What is expected: Rewrite the material below with every occurrence of "Instruction" changed to "Command", keeping everything else the same.

Element and text location data:
################

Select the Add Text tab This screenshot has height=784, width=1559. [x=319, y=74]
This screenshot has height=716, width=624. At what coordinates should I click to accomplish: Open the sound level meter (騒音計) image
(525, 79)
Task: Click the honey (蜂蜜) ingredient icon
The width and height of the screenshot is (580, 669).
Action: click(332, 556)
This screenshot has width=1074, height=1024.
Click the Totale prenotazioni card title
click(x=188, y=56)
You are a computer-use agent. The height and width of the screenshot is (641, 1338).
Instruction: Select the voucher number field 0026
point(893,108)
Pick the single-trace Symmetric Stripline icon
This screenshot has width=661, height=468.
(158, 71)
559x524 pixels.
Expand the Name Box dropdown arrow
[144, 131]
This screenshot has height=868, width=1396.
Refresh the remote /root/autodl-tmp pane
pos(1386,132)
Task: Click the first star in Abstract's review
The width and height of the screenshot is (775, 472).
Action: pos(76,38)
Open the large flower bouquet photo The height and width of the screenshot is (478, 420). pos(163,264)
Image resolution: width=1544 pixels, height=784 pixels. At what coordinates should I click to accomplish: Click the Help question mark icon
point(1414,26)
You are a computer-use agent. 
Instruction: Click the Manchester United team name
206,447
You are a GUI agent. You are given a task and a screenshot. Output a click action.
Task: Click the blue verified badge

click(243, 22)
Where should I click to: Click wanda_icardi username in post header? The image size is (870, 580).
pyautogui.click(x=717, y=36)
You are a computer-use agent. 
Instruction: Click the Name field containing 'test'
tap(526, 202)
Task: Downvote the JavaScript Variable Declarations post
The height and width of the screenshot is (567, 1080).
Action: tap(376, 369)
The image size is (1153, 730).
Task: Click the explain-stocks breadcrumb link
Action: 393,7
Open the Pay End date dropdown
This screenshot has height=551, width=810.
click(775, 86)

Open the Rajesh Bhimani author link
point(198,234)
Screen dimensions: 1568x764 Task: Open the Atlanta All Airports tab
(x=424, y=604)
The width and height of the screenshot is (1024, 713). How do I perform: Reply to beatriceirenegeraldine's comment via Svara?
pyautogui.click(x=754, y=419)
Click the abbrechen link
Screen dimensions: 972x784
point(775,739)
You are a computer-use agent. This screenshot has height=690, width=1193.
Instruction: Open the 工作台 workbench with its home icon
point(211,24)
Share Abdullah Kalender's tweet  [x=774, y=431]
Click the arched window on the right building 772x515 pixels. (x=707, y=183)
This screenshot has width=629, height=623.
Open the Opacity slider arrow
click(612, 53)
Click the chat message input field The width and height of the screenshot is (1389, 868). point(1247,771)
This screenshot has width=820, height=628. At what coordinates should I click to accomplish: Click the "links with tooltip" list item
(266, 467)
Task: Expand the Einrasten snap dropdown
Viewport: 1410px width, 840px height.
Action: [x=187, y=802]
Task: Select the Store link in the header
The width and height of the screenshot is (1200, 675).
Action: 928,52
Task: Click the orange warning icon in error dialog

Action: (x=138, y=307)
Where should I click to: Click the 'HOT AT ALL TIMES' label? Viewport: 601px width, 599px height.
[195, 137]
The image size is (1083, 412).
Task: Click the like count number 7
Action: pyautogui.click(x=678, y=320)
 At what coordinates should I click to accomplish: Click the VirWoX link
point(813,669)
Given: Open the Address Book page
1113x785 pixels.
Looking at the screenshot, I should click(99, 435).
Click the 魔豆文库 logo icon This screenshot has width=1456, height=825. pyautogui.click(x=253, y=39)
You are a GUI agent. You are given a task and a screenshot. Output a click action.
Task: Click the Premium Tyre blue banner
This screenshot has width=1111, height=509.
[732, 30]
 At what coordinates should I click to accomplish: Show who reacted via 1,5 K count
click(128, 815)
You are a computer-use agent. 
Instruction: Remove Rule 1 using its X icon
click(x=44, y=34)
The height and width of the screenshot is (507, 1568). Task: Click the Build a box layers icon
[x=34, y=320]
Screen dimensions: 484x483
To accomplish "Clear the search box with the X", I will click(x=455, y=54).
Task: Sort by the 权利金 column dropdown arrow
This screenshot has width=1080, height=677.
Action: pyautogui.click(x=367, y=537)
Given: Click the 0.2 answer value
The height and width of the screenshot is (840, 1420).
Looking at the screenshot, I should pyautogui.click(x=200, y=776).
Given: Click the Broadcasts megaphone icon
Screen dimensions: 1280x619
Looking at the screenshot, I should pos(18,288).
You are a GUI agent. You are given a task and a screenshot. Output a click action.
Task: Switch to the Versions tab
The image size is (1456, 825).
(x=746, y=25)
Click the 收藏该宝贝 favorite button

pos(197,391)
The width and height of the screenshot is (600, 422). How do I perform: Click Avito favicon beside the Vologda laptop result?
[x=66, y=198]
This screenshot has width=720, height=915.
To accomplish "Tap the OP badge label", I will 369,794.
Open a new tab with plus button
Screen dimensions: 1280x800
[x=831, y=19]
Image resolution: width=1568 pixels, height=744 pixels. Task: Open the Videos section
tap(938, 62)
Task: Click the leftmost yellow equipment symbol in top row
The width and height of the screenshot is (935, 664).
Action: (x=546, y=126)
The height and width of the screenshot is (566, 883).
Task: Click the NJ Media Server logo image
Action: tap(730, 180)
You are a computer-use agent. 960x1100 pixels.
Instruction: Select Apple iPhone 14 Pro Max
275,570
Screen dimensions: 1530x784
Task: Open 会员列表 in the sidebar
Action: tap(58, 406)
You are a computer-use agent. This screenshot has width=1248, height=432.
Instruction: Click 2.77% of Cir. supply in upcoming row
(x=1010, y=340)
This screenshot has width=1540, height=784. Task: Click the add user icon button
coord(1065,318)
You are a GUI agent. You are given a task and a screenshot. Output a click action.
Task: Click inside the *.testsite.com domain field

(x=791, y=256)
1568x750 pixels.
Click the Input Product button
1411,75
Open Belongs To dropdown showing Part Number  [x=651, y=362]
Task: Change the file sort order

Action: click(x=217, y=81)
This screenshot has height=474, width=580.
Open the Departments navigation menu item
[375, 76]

################

Output for this task:
Select the Add Text tab This screenshot has height=784, width=1559. [x=319, y=74]
This screenshot has height=716, width=624. At what coordinates should I click to accomplish: Open the sound level meter (騒音計) image
(525, 79)
Task: Click the honey (蜂蜜) ingredient icon
The width and height of the screenshot is (580, 669).
Action: click(332, 556)
This screenshot has width=1074, height=1024.
Click the Totale prenotazioni card title
click(x=188, y=56)
You are a computer-use agent. The height and width of the screenshot is (641, 1338).
Command: Select the voucher number field 0026
point(893,108)
Pick the single-trace Symmetric Stripline icon
This screenshot has width=661, height=468.
(158, 71)
559x524 pixels.
Expand the Name Box dropdown arrow
[144, 131]
This screenshot has height=868, width=1396.
Refresh the remote /root/autodl-tmp pane
pos(1386,132)
Task: Click the first star in Abstract's review
The width and height of the screenshot is (775, 472).
Action: pos(76,38)
Open the large flower bouquet photo The height and width of the screenshot is (478, 420). pos(163,264)
Image resolution: width=1544 pixels, height=784 pixels. At what coordinates should I click to accomplish: Click the Help question mark icon
point(1414,26)
You are a computer-use agent. 
Command: Click the Manchester United team name
206,447
You are a GUI agent. You are given a task and a screenshot. Output a click action.
Task: Click the blue verified badge

click(243, 22)
Where should I click to: Click wanda_icardi username in post header? The image size is (870, 580).
pyautogui.click(x=717, y=36)
You are a computer-use agent. 
Command: Click the Name field containing 'test'
tap(526, 202)
Task: Downvote the JavaScript Variable Declarations post
The height and width of the screenshot is (567, 1080).
Action: tap(376, 369)
The image size is (1153, 730).
Task: Click the explain-stocks breadcrumb link
Action: 393,7
Open the Pay End date dropdown
This screenshot has height=551, width=810.
click(775, 86)

Open the Rajesh Bhimani author link
point(198,234)
Screen dimensions: 1568x764 Task: Open the Atlanta All Airports tab
(x=424, y=604)
The width and height of the screenshot is (1024, 713). How do I perform: Reply to beatriceirenegeraldine's comment via Svara?
pyautogui.click(x=754, y=419)
Click the abbrechen link
Screen dimensions: 972x784
point(775,739)
You are a computer-use agent. This screenshot has height=690, width=1193.
Command: Open the 工作台 workbench with its home icon
point(211,24)
Share Abdullah Kalender's tweet  [x=774, y=431]
Click the arched window on the right building 772x515 pixels. (x=707, y=183)
This screenshot has width=629, height=623.
Open the Opacity slider arrow
click(612, 53)
Click the chat message input field The width and height of the screenshot is (1389, 868). point(1247,771)
This screenshot has width=820, height=628. At what coordinates should I click to accomplish: Click the "links with tooltip" list item
(266, 467)
Task: Expand the Einrasten snap dropdown
Viewport: 1410px width, 840px height.
Action: [x=187, y=802]
Task: Select the Store link in the header
The width and height of the screenshot is (1200, 675).
Action: 928,52
Task: Click the orange warning icon in error dialog

Action: (x=138, y=307)
Where should I click to: Click the 'HOT AT ALL TIMES' label? Viewport: 601px width, 599px height.
[195, 137]
The image size is (1083, 412).
Task: Click the like count number 7
Action: pyautogui.click(x=678, y=320)
 At what coordinates should I click to accomplish: Click the VirWoX link
point(813,669)
Given: Open the Address Book page
1113x785 pixels.
Looking at the screenshot, I should click(99, 435).
Click the 魔豆文库 logo icon This screenshot has width=1456, height=825. pyautogui.click(x=253, y=39)
You are a GUI agent. You are given a task and a screenshot. Output a click action.
Task: Click the Premium Tyre blue banner
This screenshot has width=1111, height=509.
[732, 30]
 At what coordinates should I click to accomplish: Show who reacted via 1,5 K count
click(128, 815)
You are a computer-use agent. 
Command: Remove Rule 1 using its X icon
click(x=44, y=34)
The height and width of the screenshot is (507, 1568). Task: Click the Build a box layers icon
[x=34, y=320]
Screen dimensions: 484x483
To accomplish "Clear the search box with the X", I will click(x=455, y=54).
Task: Sort by the 权利金 column dropdown arrow
This screenshot has width=1080, height=677.
Action: pyautogui.click(x=367, y=537)
Given: Click the 0.2 answer value
The height and width of the screenshot is (840, 1420).
Looking at the screenshot, I should pyautogui.click(x=200, y=776).
Given: Click the Broadcasts megaphone icon
Screen dimensions: 1280x619
Looking at the screenshot, I should pos(18,288).
You are a GUI agent. You are given a task and a screenshot. Output a click action.
Task: Switch to the Versions tab
The image size is (1456, 825).
(x=746, y=25)
Click the 收藏该宝贝 favorite button

pos(197,391)
The width and height of the screenshot is (600, 422). How do I perform: Click Avito favicon beside the Vologda laptop result?
[x=66, y=198]
This screenshot has width=720, height=915.
To accomplish "Tap the OP badge label", I will 369,794.
Open a new tab with plus button
Screen dimensions: 1280x800
[x=831, y=19]
Image resolution: width=1568 pixels, height=744 pixels. Task: Open the Videos section
tap(938, 62)
Task: Click the leftmost yellow equipment symbol in top row
The width and height of the screenshot is (935, 664).
Action: (x=546, y=126)
The height and width of the screenshot is (566, 883).
Task: Click the NJ Media Server logo image
Action: tap(730, 180)
You are a computer-use agent. 960x1100 pixels.
Command: Select Apple iPhone 14 Pro Max
275,570
Screen dimensions: 1530x784
Task: Open 会员列表 in the sidebar
Action: tap(58, 406)
You are a computer-use agent. This screenshot has width=1248, height=432.
Command: Click 2.77% of Cir. supply in upcoming row
(x=1010, y=340)
This screenshot has width=1540, height=784. Task: Click the add user icon button
coord(1065,318)
You are a GUI agent. You are given a task and a screenshot. Output a click action.
Task: Click inside the *.testsite.com domain field

(x=791, y=256)
1568x750 pixels.
Click the Input Product button
1411,75
Open Belongs To dropdown showing Part Number  [x=651, y=362]
Task: Change the file sort order

Action: click(x=217, y=81)
This screenshot has height=474, width=580.
Open the Departments navigation menu item
[375, 76]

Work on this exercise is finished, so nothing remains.